Communication key to gender balance

Features editor
The Engineer

We’re working on our upcoming Women in Engineering supplement at the moment, carrying out interviews ahead of producing the supplement itself next month. Some of the issues being raised by our interviewees give an interesting insight into how far the engineering sector has come with respect to addressing its gender imbalance — and how far it still has to go.

The main argument for attracting women into engineering is an extremely simple one. A sector which draws only on one gender is exploiting half of its available talent pool. It’s ridiculous to imagine that the skills and talents needed to become an engineer are restricted to men, and many women are being denied the chance to use their abilities in a field which needs all the innovative people it can get.

But talking yesterday to one of Britain’s most senior women engineers, Professor Julia King, vice-chancellor of Aston University, brought home just how many issues the sector is going to have to tackle before it can truly exploit the full potential of its female members. King, who spent ten years as a senior director at Rolls-Royce and has also been the Principal of Imperial College’s engineering faculty, believes that the problems begin in the education system and carry on all the way to the top of the profession.

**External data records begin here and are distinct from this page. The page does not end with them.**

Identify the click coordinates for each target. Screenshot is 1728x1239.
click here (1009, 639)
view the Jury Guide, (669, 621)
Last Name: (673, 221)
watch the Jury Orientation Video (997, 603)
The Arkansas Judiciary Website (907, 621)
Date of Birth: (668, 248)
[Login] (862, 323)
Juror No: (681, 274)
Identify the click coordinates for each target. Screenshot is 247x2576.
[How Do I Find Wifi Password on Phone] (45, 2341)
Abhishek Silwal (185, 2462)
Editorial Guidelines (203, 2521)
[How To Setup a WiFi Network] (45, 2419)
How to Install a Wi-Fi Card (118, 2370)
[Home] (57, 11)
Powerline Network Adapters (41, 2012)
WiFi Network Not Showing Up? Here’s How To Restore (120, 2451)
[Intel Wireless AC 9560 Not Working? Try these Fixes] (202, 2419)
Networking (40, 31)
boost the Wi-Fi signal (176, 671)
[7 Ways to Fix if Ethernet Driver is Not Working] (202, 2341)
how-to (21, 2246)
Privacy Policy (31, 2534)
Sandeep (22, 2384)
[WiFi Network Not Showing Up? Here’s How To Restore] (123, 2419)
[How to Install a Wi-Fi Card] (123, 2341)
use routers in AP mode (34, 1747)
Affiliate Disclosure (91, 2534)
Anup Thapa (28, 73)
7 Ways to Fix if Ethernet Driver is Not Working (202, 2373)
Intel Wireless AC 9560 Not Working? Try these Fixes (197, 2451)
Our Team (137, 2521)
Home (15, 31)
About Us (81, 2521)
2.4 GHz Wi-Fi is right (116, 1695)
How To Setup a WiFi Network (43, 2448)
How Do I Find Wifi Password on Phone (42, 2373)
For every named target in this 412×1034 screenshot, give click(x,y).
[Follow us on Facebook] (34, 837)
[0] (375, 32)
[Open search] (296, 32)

Prof King believes that the problem in education isn’t with engineering per se, pointing out that Imperial’s medical engineering course is 50 per cent female. ‘We’ve seen something similar happening with medicine over the decades,’ she said. ‘When I was growing up, it was very, very rare to have a woman GP, but today, medical courses in the UK usually have more women on them than men. I’m a little bitter about that,’ she admitted, ‘because medicine’s nicking all the science-literate women that I’d like to see on engineering courses.’

The problems of sexism and laddishness that women face on shop floors are well known and must be tackled, King said, but there are still communication problems which have nothing to do with overt sexism but still form a barrier to women contributing in engineering environments, she said. ‘Conflict management is hugely important and not well enough understood,’ she said. It can be difficult for women to find their way onto project teams, she explained, because senior engineers tend to be men — purely because of the legacy gender split of the profession — and there is a strong tendency for people to recruit ‘people like themselves’.

But this isn’t the best way to go about things at all, she said. ‘Diverse teams are usually the most creative ones, and that’s because they tend to disagree with each other, and out of that disagreement we get ideas. But it has to be managed very carefully, and in particular you have to use conflict management to get that creative tension going but stop it short of confrontationalism.’

Interestingly, a trip last week to BAE Systems’ Govan shipyard revealed a shopfloor environment which seemed very female-friendly, with a good proportion of young women working through their engineering apprenticeships on the Aircraft Carrier project. The relatively large number of women on the shop floor might have been a factor in itself — King pointed out that women still tend to feel isolated until they make up at 20-25 percent of any group. Another factor might have been that many of the Govan girls are the daughters, sisters and nieces of male shipbuilders, many of whom work alongside them in Govan.

Not every girl going into engineering is going to have that advantage. But Julia King, who’s seen life as an engineer from several sides and levels, is adamant that we’re going to have to rethink a lot of attitudes if we’re to reach the goal of a workforce where everyone, regardless of gender, can contribute to their full ability.